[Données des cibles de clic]
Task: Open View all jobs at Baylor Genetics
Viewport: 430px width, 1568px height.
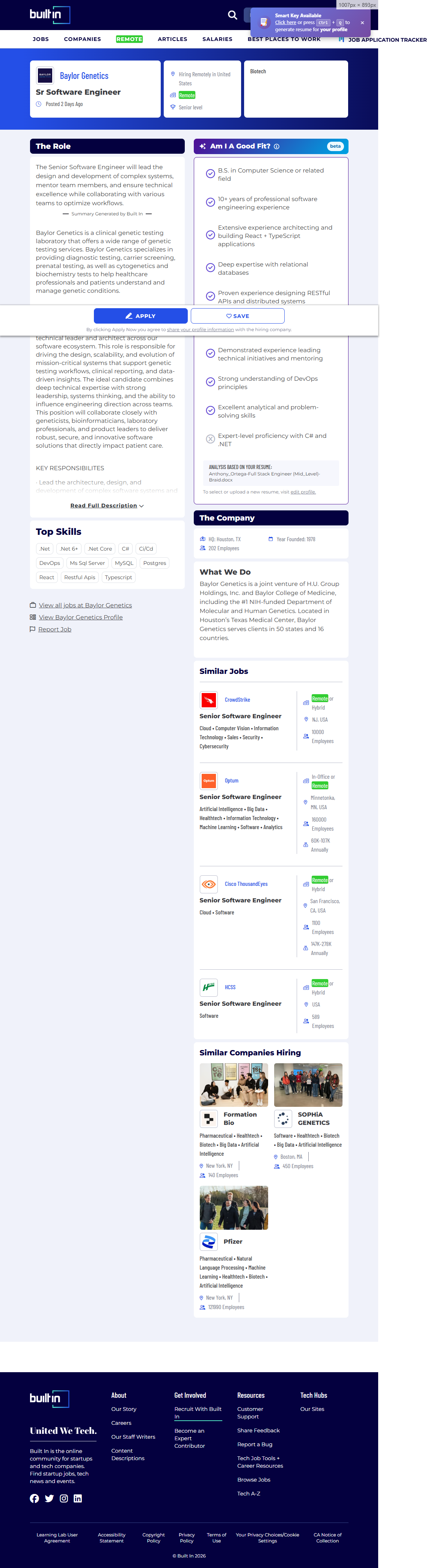Action: coord(85,605)
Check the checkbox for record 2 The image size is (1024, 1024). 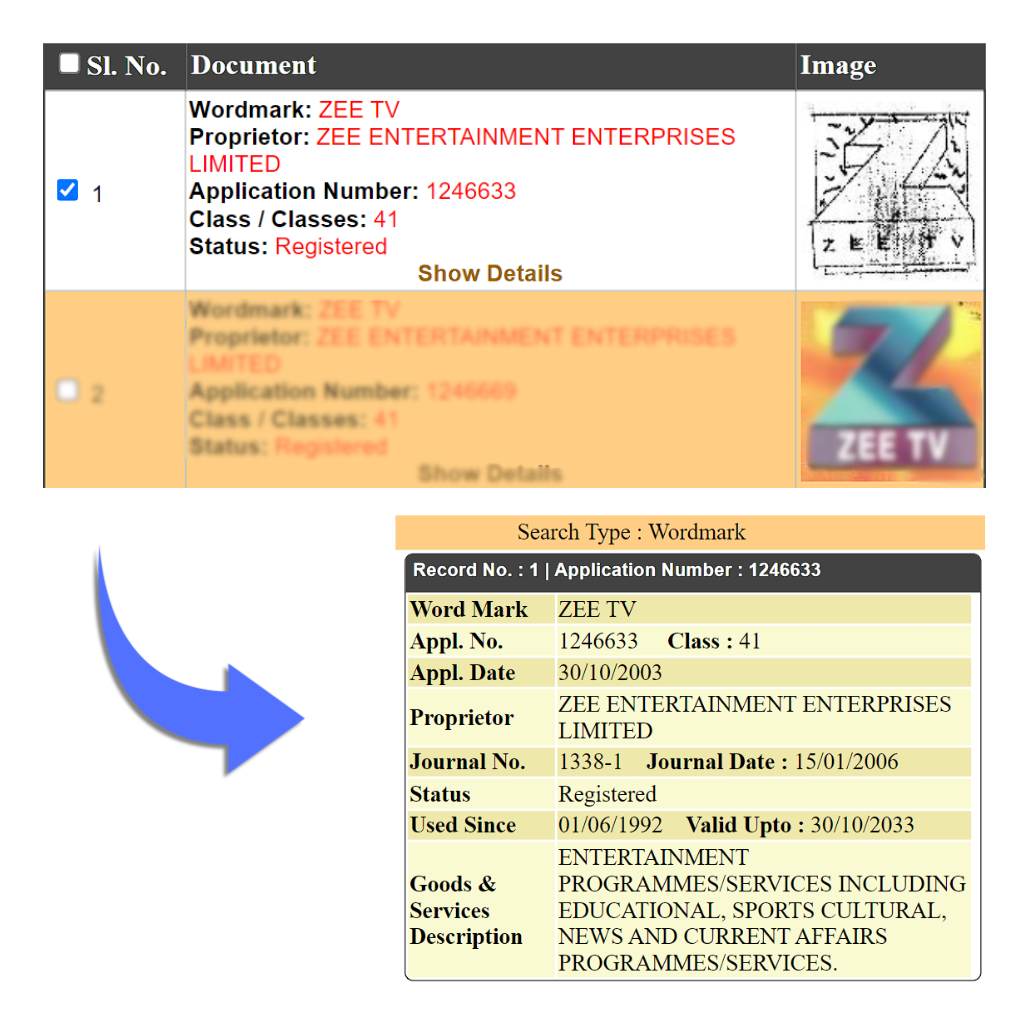point(67,391)
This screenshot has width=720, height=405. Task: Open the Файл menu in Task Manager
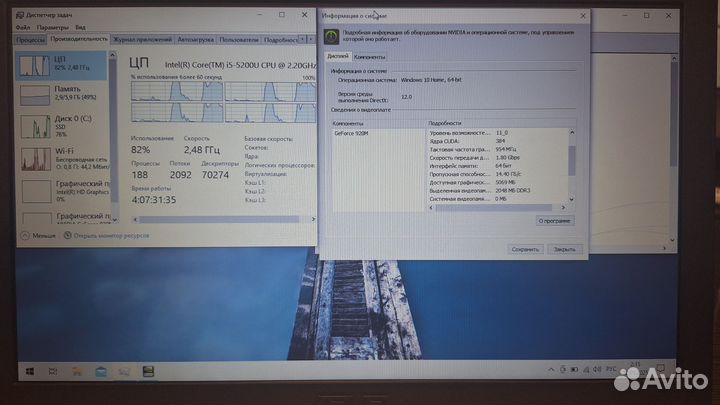[23, 27]
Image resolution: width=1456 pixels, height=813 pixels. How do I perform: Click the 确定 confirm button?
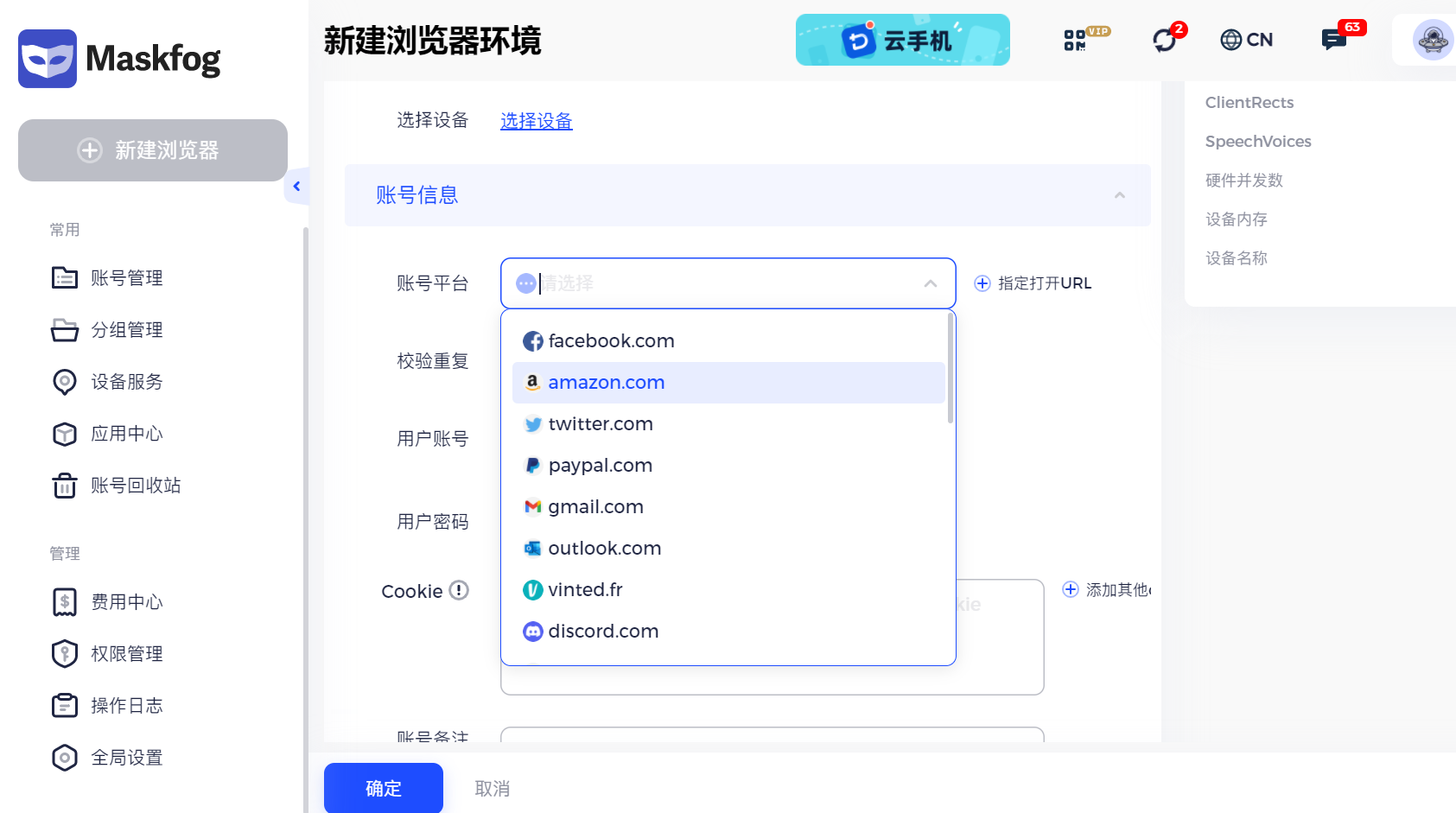[x=384, y=788]
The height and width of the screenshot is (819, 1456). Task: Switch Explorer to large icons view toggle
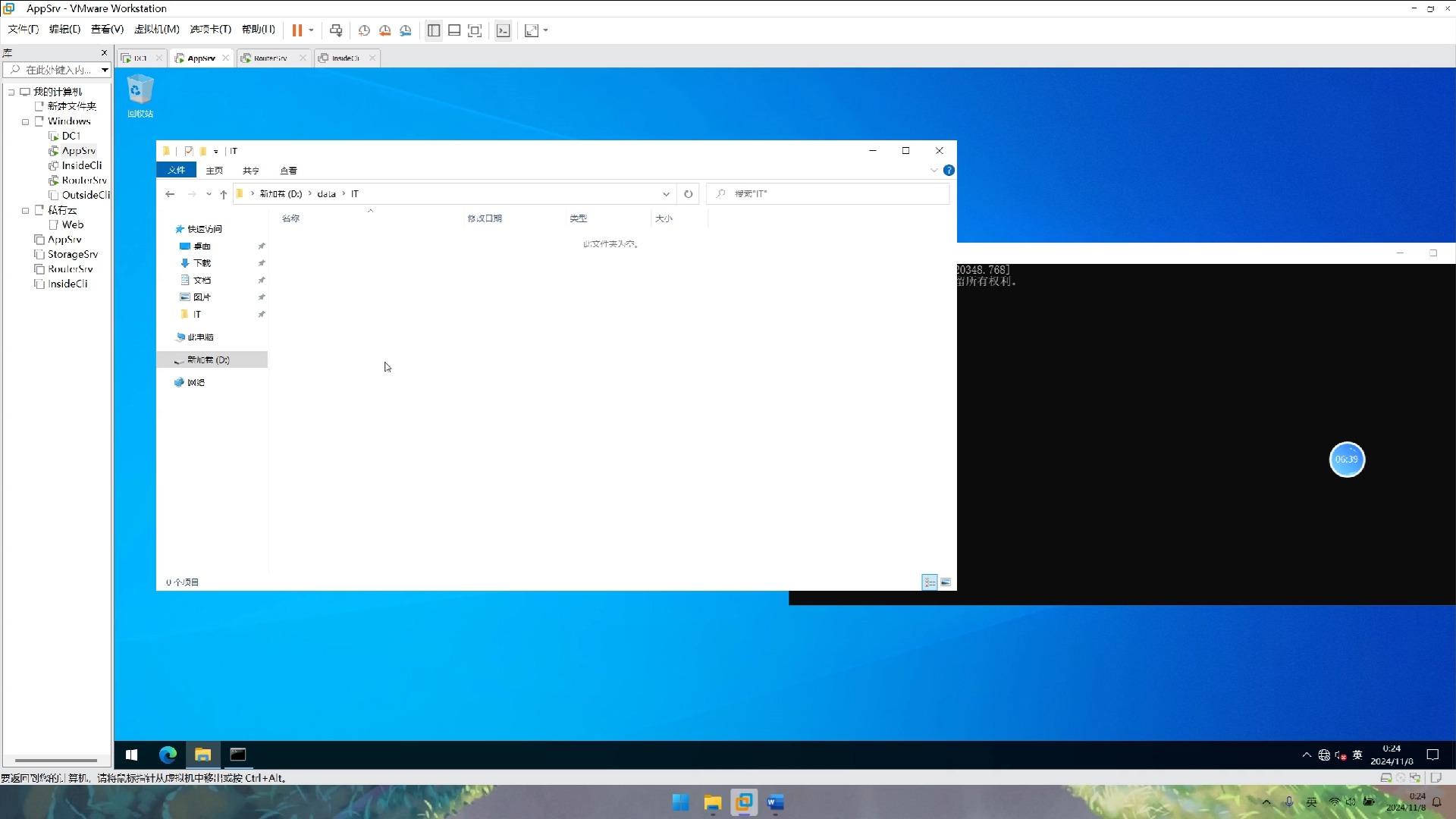coord(946,582)
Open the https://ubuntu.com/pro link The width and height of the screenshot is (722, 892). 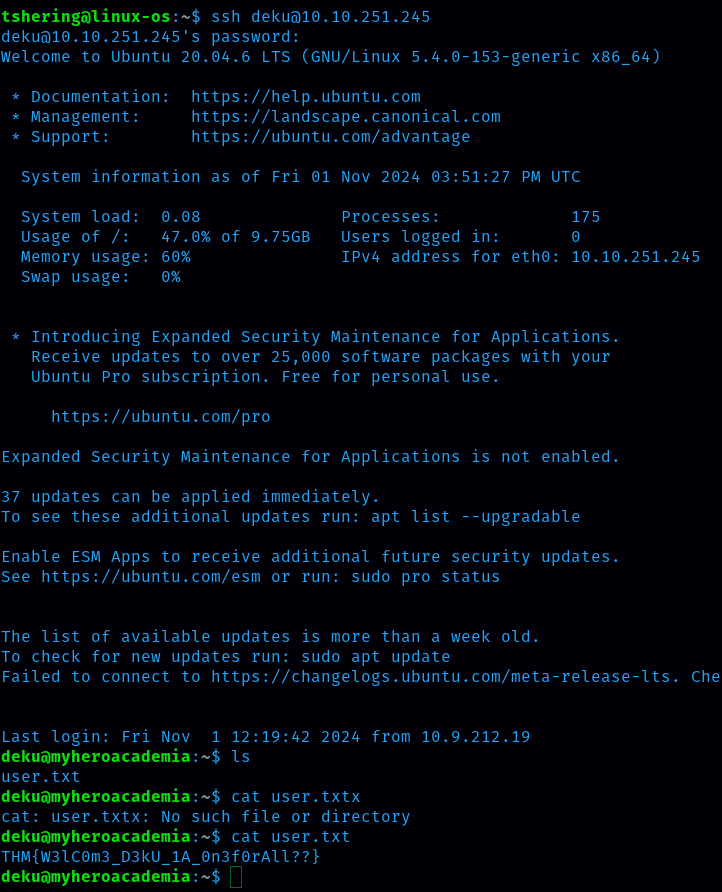(160, 417)
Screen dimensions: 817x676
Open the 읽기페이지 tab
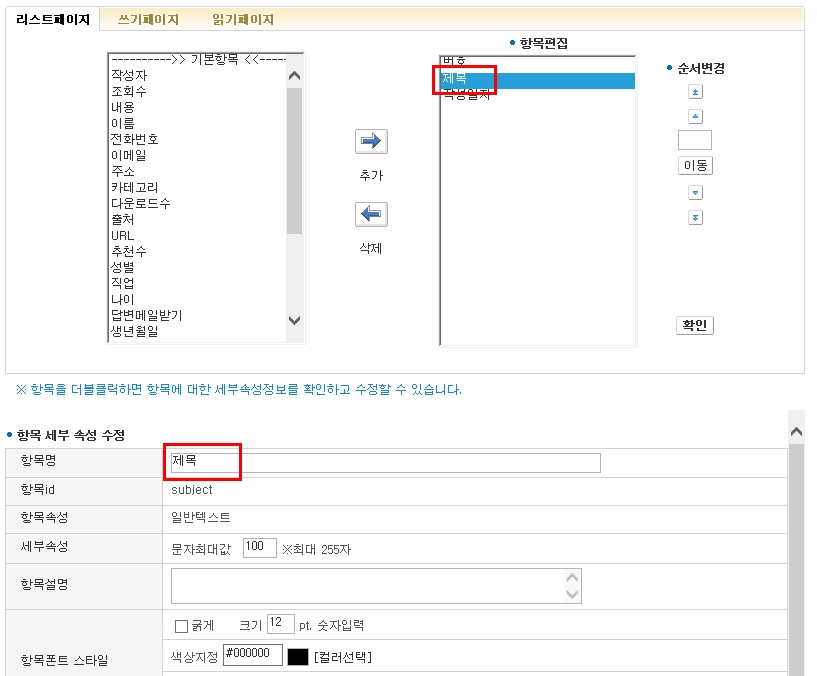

[TRAVAIL DEMANDÉ]
Extrayez du listing, mot pour mot, le passage allant de la ligne qui contient « This screenshot has » jusqu'à celle qui contient « coord(946,582) », ces deux lignes comprises. Laissez les images de côté dans votre réponse.

[RÉPONSE RÉDIGÉE]
This screenshot has width=720, height=405. Task: Open the Файл menu in Task Manager
[23, 27]
Image resolution: width=1456 pixels, height=813 pixels. How do I perform: Click the 确定 confirm button?
[x=384, y=788]
The height and width of the screenshot is (819, 1456). Task: Switch Explorer to large icons view toggle
coord(946,582)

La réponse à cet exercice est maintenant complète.